The reference to the notion of COMI has the further advantage that it would be possible to make use of the extensive literature and jurisprudence that has been developed in order to describe this criterion. The European Commission has recently proposed an amendment to Regulation No. 1346/2000 which will include the more or less agreed definition of COMI.Footnote 55 It suggests among other things the inclusion of the new recital 13aFootnote 56:

The ‘centre of main interests’ of a company or other legal person should be presumed to be at the place of its registered office. It should be possible to rebut this presumption if the company's central administration is located in another Member State than its registered office and a comprehensive assessment of all the relevant factors establishes, in a manner that is ascertainable by third parties, that the company’s actual centre of management and supervision and of the management of its interests is located in that other Member State. By contrast, it should not be possible to rebut the presumption where the bodies responsible for the management and supervision of a company are in the same place as its registered office and the management decisions are taken there in a manner ascertainable by third parties.

If these rules were applied to the determination of the place of action of a company when corporate criminal liability is based on an organizational failure, they would certainly lead to sensible results.

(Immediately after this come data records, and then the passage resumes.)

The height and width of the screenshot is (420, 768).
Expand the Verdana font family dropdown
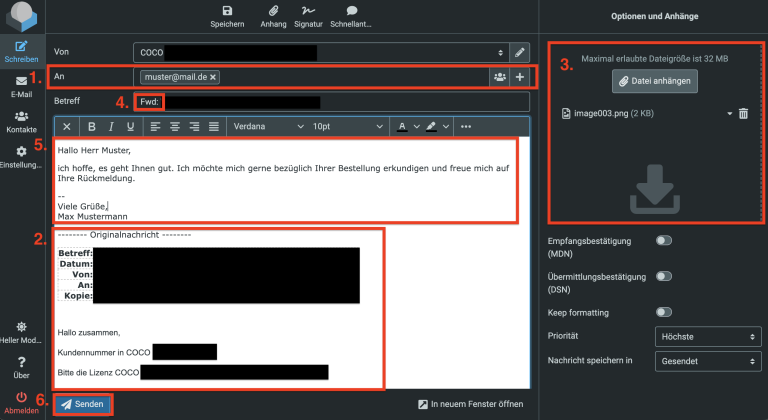[266, 127]
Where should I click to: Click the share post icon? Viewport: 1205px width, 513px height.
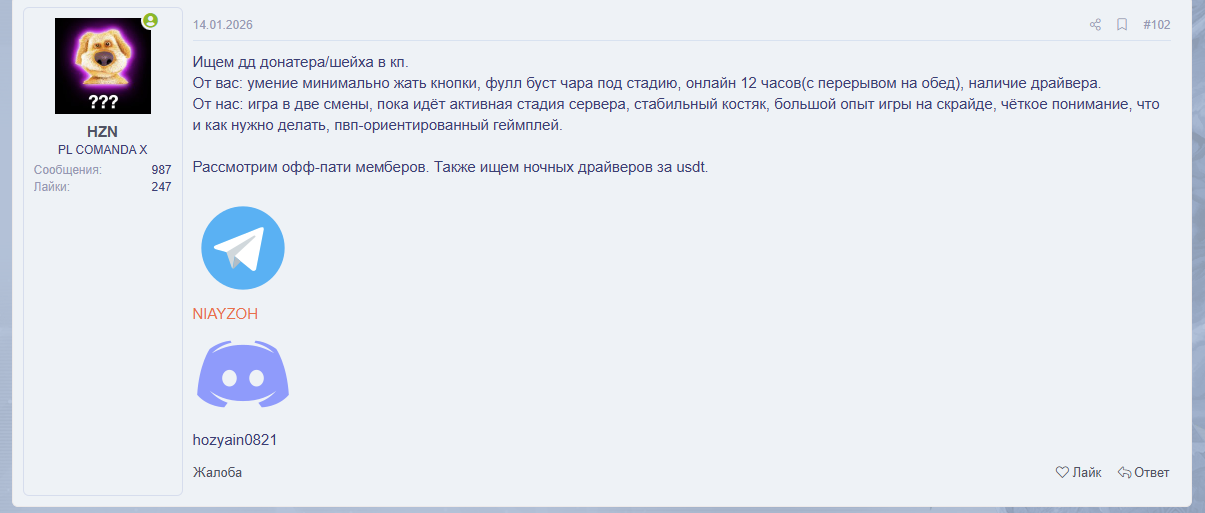tap(1095, 25)
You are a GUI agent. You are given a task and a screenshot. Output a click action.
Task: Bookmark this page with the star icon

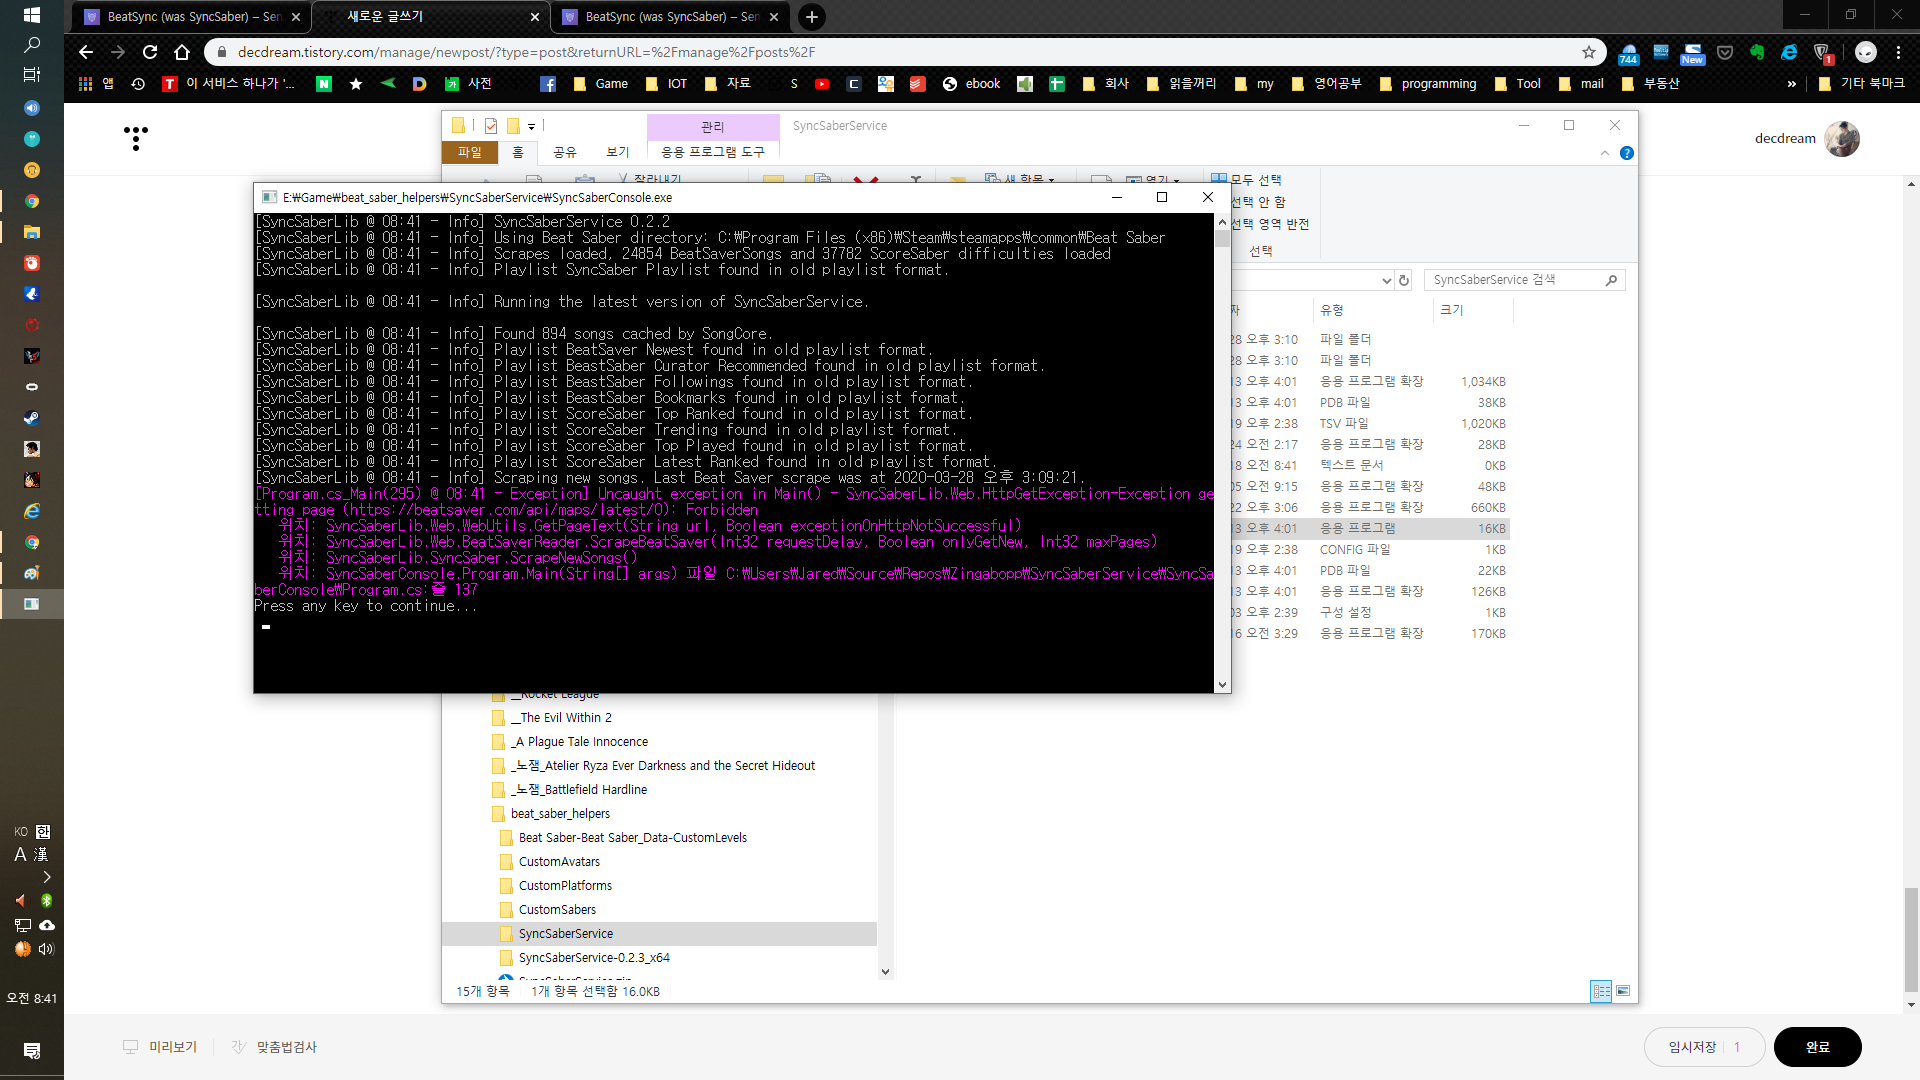[1589, 52]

Nevertheless, one should not forget that COMI is a notion of insolvency law and has, at first glance, nothing to do with criminal jurisdiction. It is true that the regulation is not in itself applicable in criminal law.Footnote 57 However, it would be wrong to say that there are no similarities: First, the COMI criterion refers to the courts’ jurisdiction in insolvency proceedings, jurisdiction to adjudicate. As we have seen, jurisdiction to adjudicate is parallel to jurisdiction to prescribe in criminal law cases. So, both Art. 3 Regulation No. 1346/2000 and the principle of territoriality are concerned with the jurisdiction of the courts. As the applicable insolvency law is usually the lex fori, Art. 3 determines in fact whether or not national law applies.Footnote 58 Secondly, the COMI criterion already serves as a factor in deciding criminal liability, namely in cases where the filing for insolvency is delayed. In German law, this is a crime under § 15a s. 4, 5 InsO. As § 15a InsO is generally qualified as an insolvency law, it can only be applied if the COMI of a company is in Germany.Footnote 59 This is even true if the rules on criminal jurisdiction (§§ 3 et seq. Criminal Code) would grant the German state jurisdiction.

It is not possible to discuss the application of the COMI criterion to the principle of territoriality further in this contribution. Nevertheless, it seems to be a practical way for determining the place of action of a company in cases where there is no individual whose action is relied upon. With an increase in corporate crime, this issue will undoubtedly need to be addressed in the foreseeable future.

5 Conclusion

The results can be summarised as follows: If jurisdiction is based on the principle of active personality, the nationality of a company must be determined by referring to the place of registration. In contrast, this is not mandatory where the principle of passive personality is concerned. In the case of the principle of territoriality, problems mainly arise in determining the place of action of a company. If corporate criminal liability is based on an imputation model, the place of action of the natural person determines the company’s place of action. If corporate criminal liability is based on a holistic model, the place of action of the company is the place where its COMI lies.